***** STUDY TEXT *****
I am intentionally leaving out Yukon, a western territory, as well as the two Arctic territories, the Northwest Territories and Nunavut, simply because you are not going to live there.  Suffice to say that Whitehorse and Yellowknife, the capitals of each territory, respectively, have a somewhat young-ish population of around 20,000 each. In any type of economic or societal meltdown, these areas would be isolated and extremely difficult to live in.  Even the Inuit (do not call them Eskimos!), who were more adapted to the Arctic than you will ever be, were always at the margins in terms of their culture surviving.

So, there you have it. In summary, Manitoba has less economic freedom, but also less of a housing boom. As with the other two provinces, fertile land abounds, and it is less dry – similar to the U.S. – as one goes east from the Rockies. Saskatchewan has several significant resources, economic freedom, and is a province that – due to the cold climate – does not attract the “easy living” types. Finally, Alberta has a strong sense of economic freedom, and the magnificent Rockies. The downside is high house prices and an economy that could have risk related to the oil sands.
In the next installment, we’ll move east to Ontario, then finish off with the Maritimes (New Brunswick, Nova Scotia, Prince Edward Island and Newfoundland).


Steve said...

The NEP proposed by Trudeau is in retrospect brilliant and the greatest missed opportunity in Canadian history. Look at Norway, Canada should have been this times 100. Instead Alberta sells oil to the US at $30 below world price, Ontario buys gasonline from the US at $0.11 per liter higher than world price. Thats all you need to know about the brainpower of Alberta.(currently running a defict, incredible)

Anonymous said...

Very interesting stuff. Two mirnor comments.

Capital, not capitol...
The graphics do not show up (tried in two different browsers).


gaga said...

Oil is predicted to hit an average of $50 next year, so caution on depending on the tar sand boom is sensible.

Anonymous said...

To clarify cold: when I lived in Winnipeg, one January the temperature did not go above -20 celcius for a month. The nigh time low was regularly below -40. But don't worry, its' a "dry" cold. Every time someone said that I wanted to hold their faces in the nearest snowbank until they stopped wiggling. But the northern lights were a beautiful show.

Don Williams said...

1) I found it easier to follow the survey with a map of Canada's population density -- see


2) Regarding a "soft collapse" It would be interesting to see what parts of Canada have economies that are strongly dependent on trade with the USA .

I suspect that simple geography plays a role -- it is easier for Canadian cities to trade with US cities 100 miles to the south than with other Canadian cites a 1000+ miles to the east or west.

Plus Those ties are getting more intense with the North America Super Corridor, which links in Mexico as well:


3) Plus the USA and Canadian electrical grids are interconnected:


Anonymous said...

Fine, Steve, build your wealth on the STOLEN labour and resources of your countrymen. That's all we need to know about where you stand in regards to earning a living and making your way in the world.
Socialize, steal, lie and cheat.

When the first proposals to build pipelines East to the rest of Canada were put forward, who quashed them? right. Eastern Canada. and now you whine.

Steve said...


The whole NEP fight was over pipelines, the east wanted them Alberta wanted the refinery built in Alberta. Guess who won, Texas!!

Now both Alberta and Ontario are being screwed, so if that makes you happy it explains your opinion. Tell me a bad thing about the way Norway has handled its resources?? Thats what the NEP was. Only Trudeau was 30 years ahead of the rest of the world.

RamboMoe said...

Very interesting, as a Canadian it's always cool to learn about the rest of the country. It's such a big (cold) place.
***** DATA LISTING *****
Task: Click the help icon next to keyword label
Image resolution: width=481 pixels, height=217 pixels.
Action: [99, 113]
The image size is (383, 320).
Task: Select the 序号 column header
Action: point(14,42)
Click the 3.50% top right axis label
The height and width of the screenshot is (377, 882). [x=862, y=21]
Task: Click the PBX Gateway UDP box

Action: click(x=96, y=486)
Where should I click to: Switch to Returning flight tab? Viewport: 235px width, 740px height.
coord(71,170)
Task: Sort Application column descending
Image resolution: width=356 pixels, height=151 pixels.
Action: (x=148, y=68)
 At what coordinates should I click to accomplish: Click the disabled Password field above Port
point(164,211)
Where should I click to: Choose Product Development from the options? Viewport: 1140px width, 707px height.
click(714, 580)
*****
***** DATA LISTING *****
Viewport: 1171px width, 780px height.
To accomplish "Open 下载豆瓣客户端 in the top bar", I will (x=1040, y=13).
*****
#### [REQUIREMENT 1]
Summarize the text on Canadian provinces in two sentences.
#### [REQUIREMENT 2]
Reproduce the stretch of the text on Canadian provinces from "To clarify cold: when" through "with the USA .".
None of the data is needed here.

#### [RESPONSE AREA 1]
The text sets aside Yukon, the Northwest Territories and Nunavut as places that would be isolated and very hard to live in during a meltdown. It then sums up Manitoba, Saskatchewan and Alberta by economic freedom, land, climate, resources and house prices, says Ontario and the Maritimes come next, and ends with comments that argue over Trudeau's NEP and Alberta's oil, describe Winnipeg's cold, and point to trade and grid ties with the USA.

#### [RESPONSE AREA 2]
To clarify cold: when I lived in Winnipeg, one January the temperature did not go above -20 celcius for a month. The nigh time low was regularly below -40. But don't worry, its' a "dry" cold. Every time someone said that I wanted to hold their faces in the nearest snowbank until they stopped wiggling. But the northern lights were a beautiful show.

Don Williams said...

1) I found it easier to follow the survey with a map of Canada's population density -- see


2) Regarding a "soft collapse" It would be interesting to see what parts of Canada have economies that are strongly dependent on trade with the USA .